TE buffer is a commonly used buffer solution in molecular biology, especially in procedures involving DNA or RNA. "TE" is derived from its components: Tris, a common pH buffer, and EDTA, a molecule chelating cations like Mg2+. The purpose
of TE buffer is to protect DNA or RNA from degradation.

Recipe

A typical recipe for making TE buffer is:

* 10 mM Tris, bring to pH 7.5 with HCl
* 1 mM EDTA

Based on nuclease studies from the 1980's, the pH is usually adjusted to 7.5 for RNA and 8.0 for DNA. The respective DNA and RNA nucleases are supposed to be less active at these pH values, but pH 8.0 can safely be used for storage of both DNA and RNA.

EDTA further inactivates nucleases, by binding to metal ions required by these enzymes.

TAE Buffer

50x TAE Buffer (Tris-Acetate-EDTA) for DNA Electrophoresis


242 gm Tris base
57.1 ml Acetic acid
100ml 0.5M EDTA [EDTA is not soluble at acidic pH - adjust pH to 8.0 with 10 M NaOH (and acetic acid if necessary)]


Add ddH2O to 1 liter and adjust pH to 8.5.

Create Blunt-Ended DNA


  1. Protocol for blunting ends by 3' overhang removal and 3' recessed end fill-in:
    DNA should be dissolved in any 1X restriction enzyme NEBuffer or 1X EcoPol Reaction Buffer supplemented with 33μM each dNTP. Add 1 unit Klenow per microgram DNA and incubate 15 minutes at 25°C. Stop reaction by adding EDTA to a final concentration of 10mM and heating at 75°C for 20 minutes. CAUTION: Elevated temperatures, excessive amounts of enzyme, failure to supplement with dNTPs or long reaction times may result in recessed ends due to the 3'→ 5' exonuclease activity of the enzyme.

  2. When DNA Polymerase I, Large (Klenow) Fragment is used to sequence DNA using the dideoxy method of Sanger et al., 1 unit/5 μl reaction volume is recommended.

  3. Klenow Fragment is also active in any restriction enzyme reaction buffer and T4 DNA Ligase reaction buffer when supplemented with dNTPs.


T4 DNA Ligation Protocol

Description:
Catalyzes the formation of a phosphodiester bond between juxtaposed 5' phosphate and 3' hydroxyl termini in duplex DNA or RNA. This enzyme will join blunt end and cohesive end termini as well as repair single stranded nicks in duplex DNA, RNA or DNA/RNA hybrids

Application notes:

Room Temperature Ligation:

For convenience, ligations may be done at room temperature (20-25°C).

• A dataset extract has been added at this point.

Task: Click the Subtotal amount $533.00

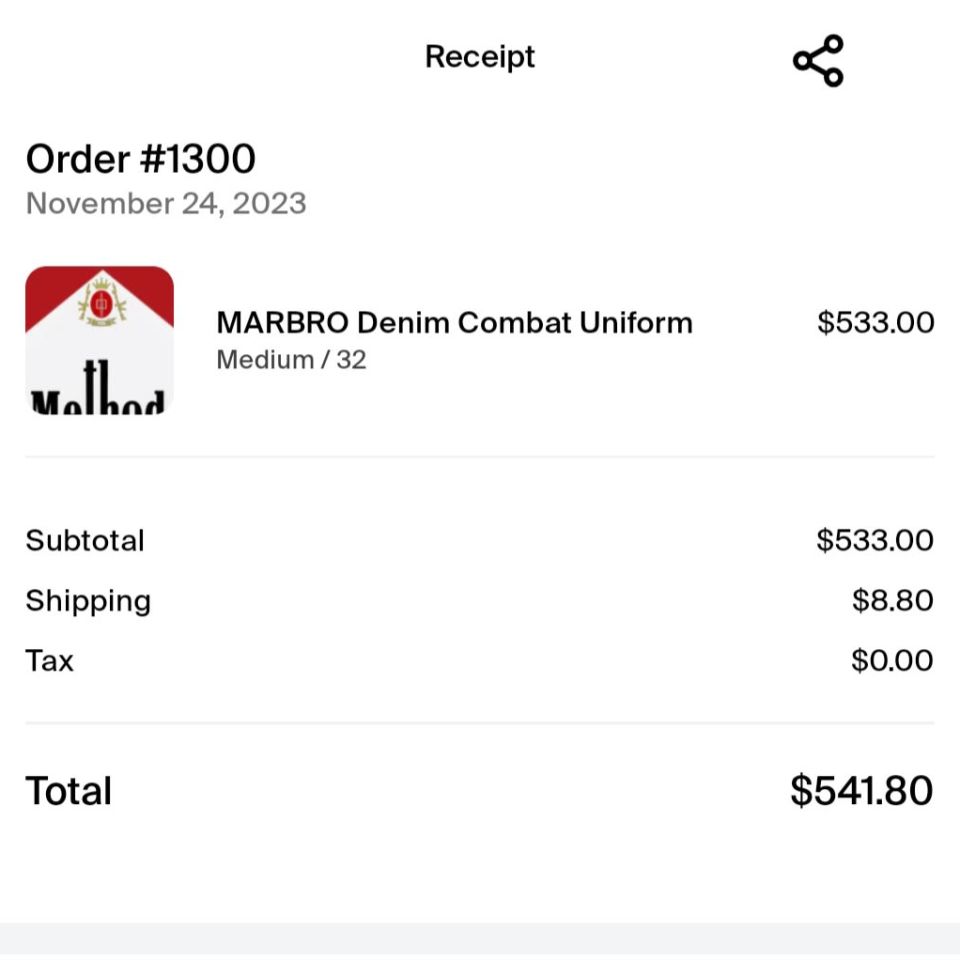Action: (876, 540)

Alternatively, at 16oC o/n.

For cohesive (sticky) ends, use 1 µl of T4 DNA Ligase in a 20 µl reaction for 10 minutes.

For blunt ends, use 1 µl of T4 DNA Ligase in a 20 µl reaction for 2 hours (or 1 µl high concentration T4 DNA Ligase for 10 minutes. Alternatively, NEB's Quick Ligation Kit (NEB #M2200S, [30 reactions] or NEB #M2200L, [150 reactions]) is uniquely formulated to ligate both blunt and cohesive (sticky) ends in 5 minutes at room temperature
).

Q: How much DNA should be used in a ligation using T4 DNA Ligase?

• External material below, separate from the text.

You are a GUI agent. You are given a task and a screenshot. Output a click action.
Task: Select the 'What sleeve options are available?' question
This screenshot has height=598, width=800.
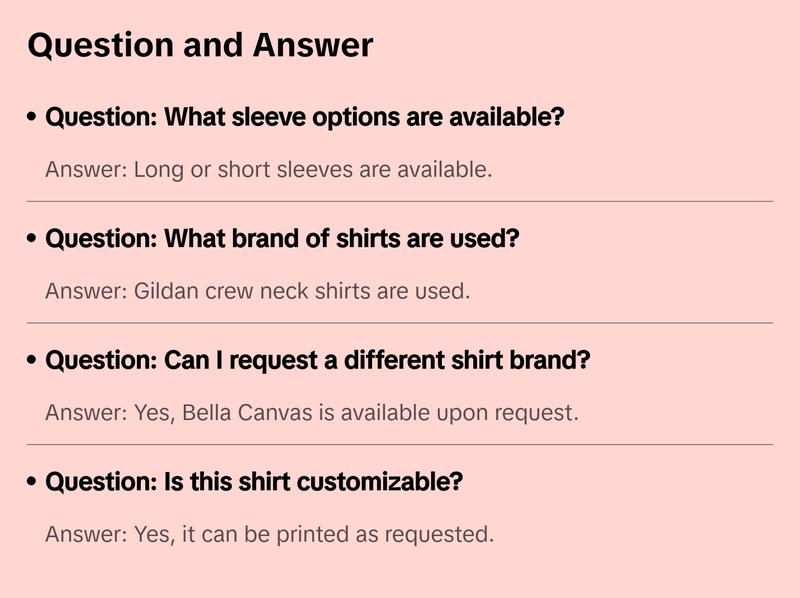point(305,118)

A: The overall concentration of vector + insert should be between 1-10 μg/ml for efficient ligation. Insert:vector molar ratios between 2 and 6 are optimal for single insertions. Ratios below 2:1 result in lower ligation efficiency. Ratios above 6:1 promote multiple inserts. If you are unsure of your DNA concentrations, perform multiple ligations with varying ratios.

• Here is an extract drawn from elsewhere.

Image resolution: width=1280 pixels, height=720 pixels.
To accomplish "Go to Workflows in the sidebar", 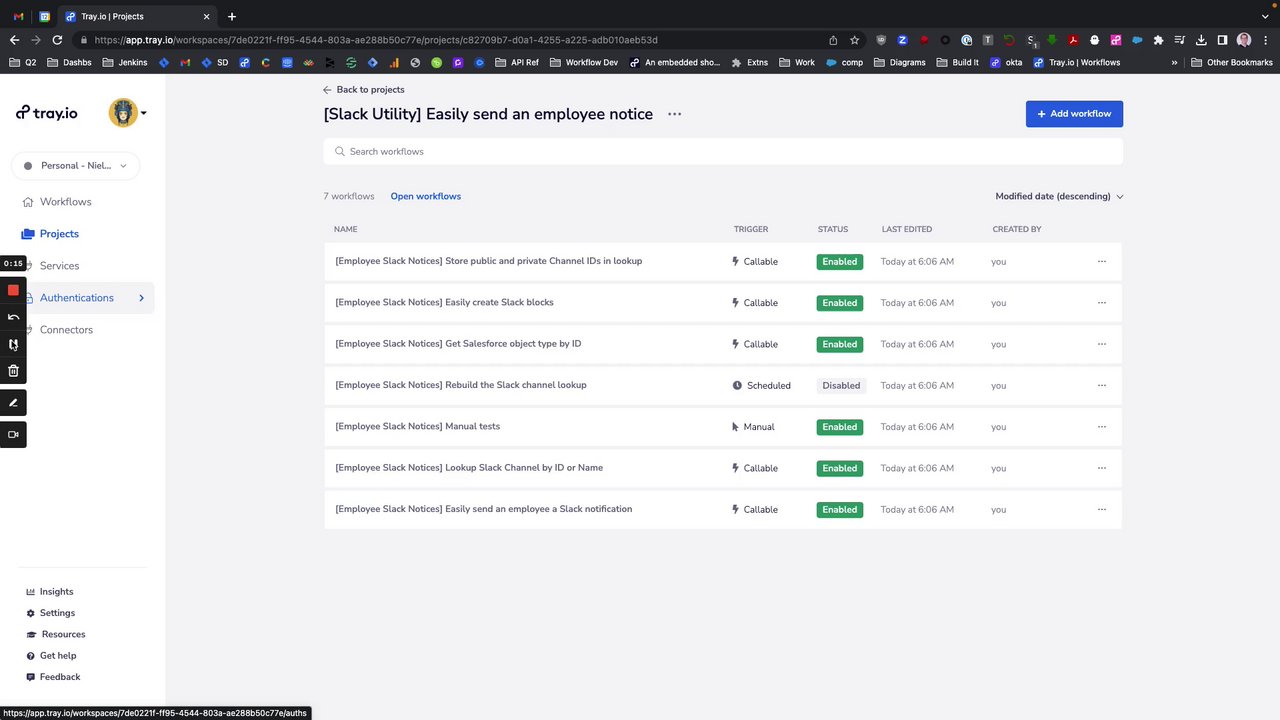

Formula for calculating required DNA amounts:

Insert (ng): Insert Size X Vector (ng) * Insert to Vector Molar Ratio / Vector
Size

E. Coli Competent Cell Protocol

Overview: There are several ways to prepare competent cells for plasmid DNA transformation. This is the chemical method. Advantages are that it’s simple to complete, requires no special equipment and gives good transformation efficiencies.
Disadvantages are that the efficiency is somewhat lower (vs. electroporation). In general, it is best to use this when the transformation efficiencies is not the problem, otherwise
you might want to use and make the competent cells for electroporation.

Materials:

• Single colony of E. coli cells to be transformed
• LB medium
• 0.1 M CaCl2, ice cold
• LB amp plates
• 42 °C water bath
• 0.1 M CaCl2+15% glycerol, sterile

Procedure:

1. Inoculate one colony from LB plate into 2 ml LB liquid medium. Shake at 37 °C overnight.

2. Inoculate 1-ml overnight cell culture into 100 ml LB medium (in a 500 ml flask).

Shake vigorously at 37 °C to OD600 ~ 0.25-0.3 (usually it takes about 1.5-2 hours).

3. Chill the culture on ice for 15 min. Also make sure the 0.1M CaCl2 solution and 0.1M CaCl2 plus 15% glycerol are on ice.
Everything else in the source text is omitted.